Material from a pointing dataset
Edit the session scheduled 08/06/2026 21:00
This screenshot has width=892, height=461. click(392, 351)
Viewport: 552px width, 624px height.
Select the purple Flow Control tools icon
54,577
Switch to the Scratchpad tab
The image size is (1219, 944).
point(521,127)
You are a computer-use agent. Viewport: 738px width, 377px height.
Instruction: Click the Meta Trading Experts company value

§ DIRECTION: Rewrite all of the material above, changing "Viewport" to "Window" and leaving everything else as it is.

§ TASK ANSWER:
Edit the session scheduled 08/06/2026 21:00
This screenshot has width=892, height=461. click(392, 351)
Window: 552px width, 624px height.
Select the purple Flow Control tools icon
54,577
Switch to the Scratchpad tab
The image size is (1219, 944).
point(521,127)
You are a computer-use agent. Window: 738px width, 377px height.
Instruction: Click the Meta Trading Experts company value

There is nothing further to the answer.